On Monday, Albany State University in Georgia, Delaware State University in Delaware, Southern University and A&M College in Louisiana, Howard University in Washington, Bowie State University in Maryland and Bethune-Cookman University in Florida were among the schools that received threats.
The FBI “is aware of bomb threats received by some Historically Black Colleges and Universities”, the agency said in a statement. “The FBI takes all potential threats seriously, and we regularly work with our law enforcement partners to determine their credibility.”
— HBCU Caucus (@HBCUCaucus) January 31, 2022
The development come less than a month after bomb threats were made to eight historically Black universities on January 5. No suspicious packages or explosives were found, but the events rattled nerves in a nation that is still coming to terms with its history of racial violence and discrimination.

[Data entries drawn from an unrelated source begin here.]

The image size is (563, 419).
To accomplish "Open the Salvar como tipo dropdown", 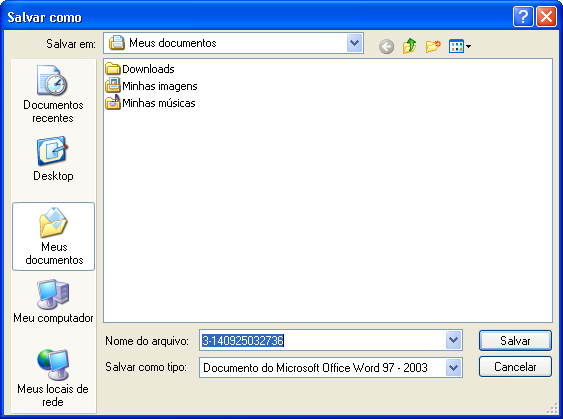I will click(453, 367).
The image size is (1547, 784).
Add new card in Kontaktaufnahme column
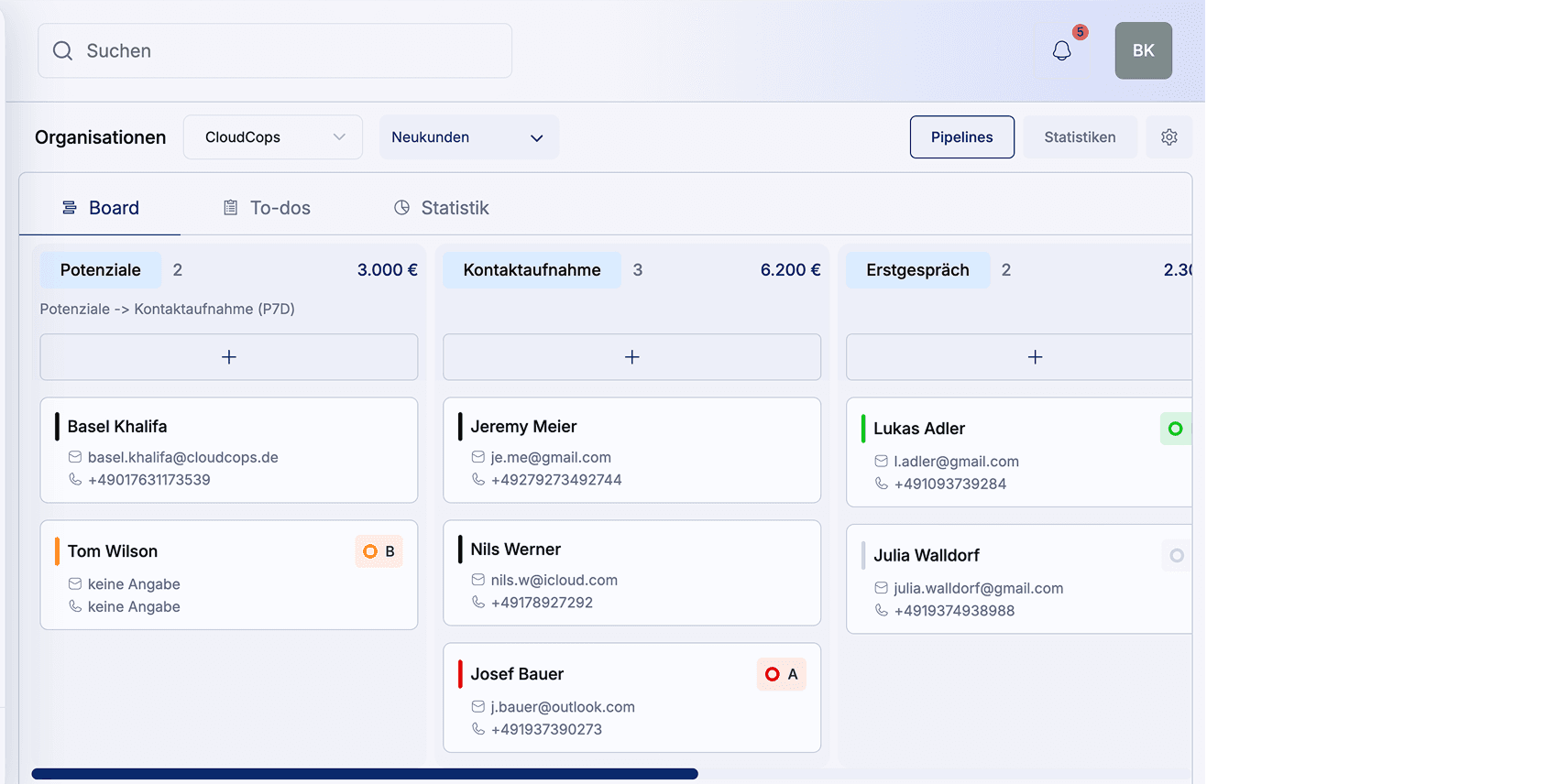[631, 357]
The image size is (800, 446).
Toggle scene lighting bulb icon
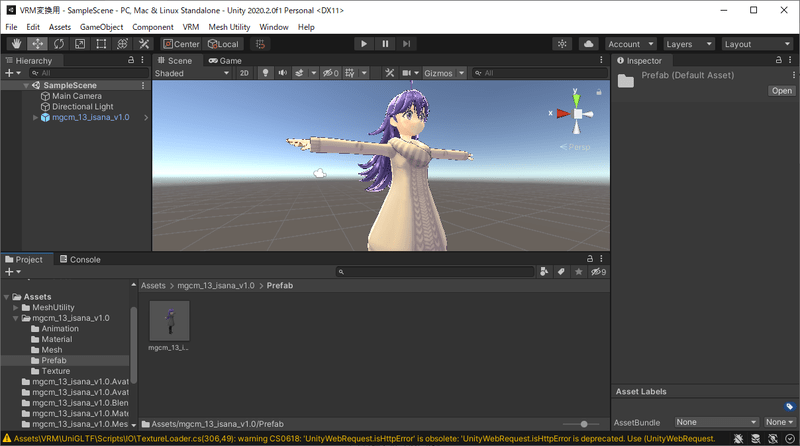click(265, 73)
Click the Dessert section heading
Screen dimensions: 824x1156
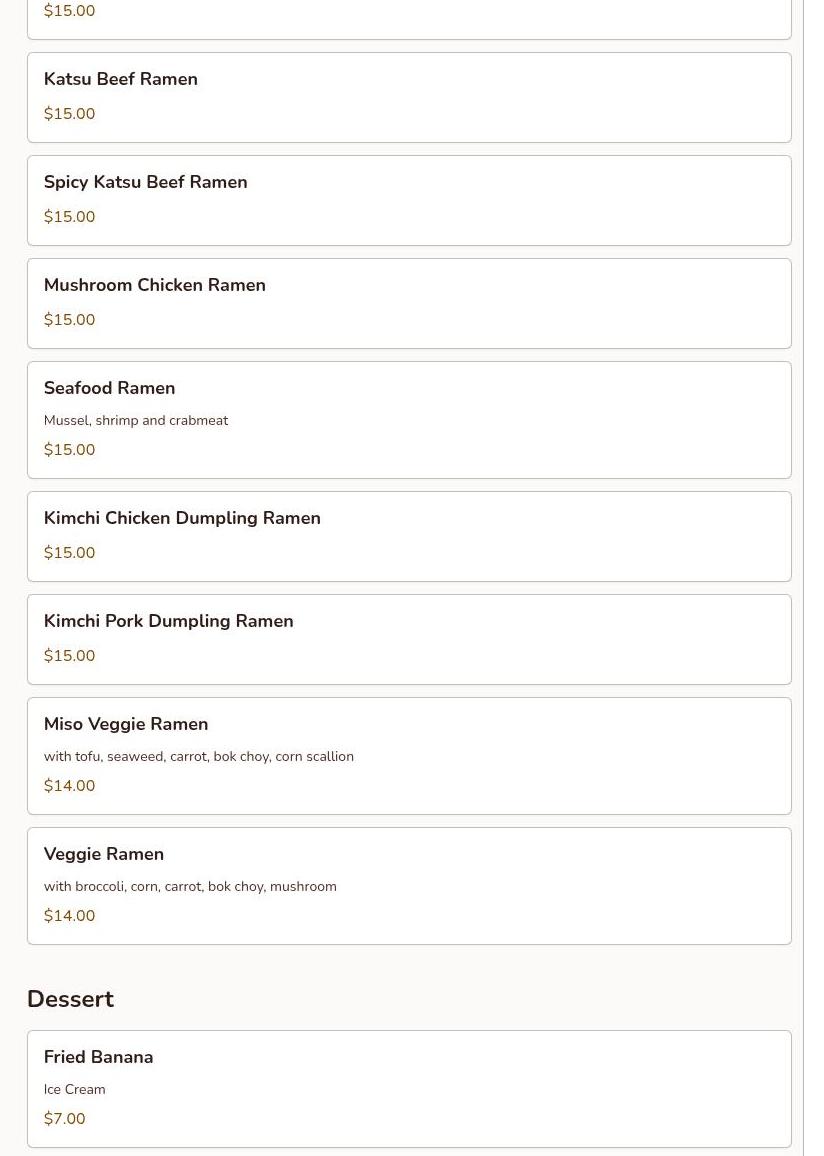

In 2020, the death of George Floyd in Minneapolis under the knee of a white police officer set off months of nationwide protests and demands for an end to police violence and racial discrimination against Black Americans.
“We are deeply disturbed by a second round of bomb threats at HBCU campuses within a month,” the co-chairs of the Congressional Bipartisan HBCU Caucus said in a statement Monday.
“Learning is one of the most noble and most human pursuits, and schools are sacred places that should always be free from terror,” it said. “Solving these crimes and bringing those responsible to justice should be a top priority for federal law enforcement.”
Jen Psaki, White House press secretary during a regular news conference on Monday said that President Joe Biden has been made aware of the incidents.
“These are certainly disturbing,” she said. “The White House is in touch with the interagency partners including federal law enforcement leadership on this.”
In Georgia, Albany State University warned students and faculty on social media that “a bomb threat has been issued to Albany State University’s academic buildings.”
School officials at Southern University and A&M College in Baton Rouge, Louisiana told students to stay in their dormitories until an all-clear was given.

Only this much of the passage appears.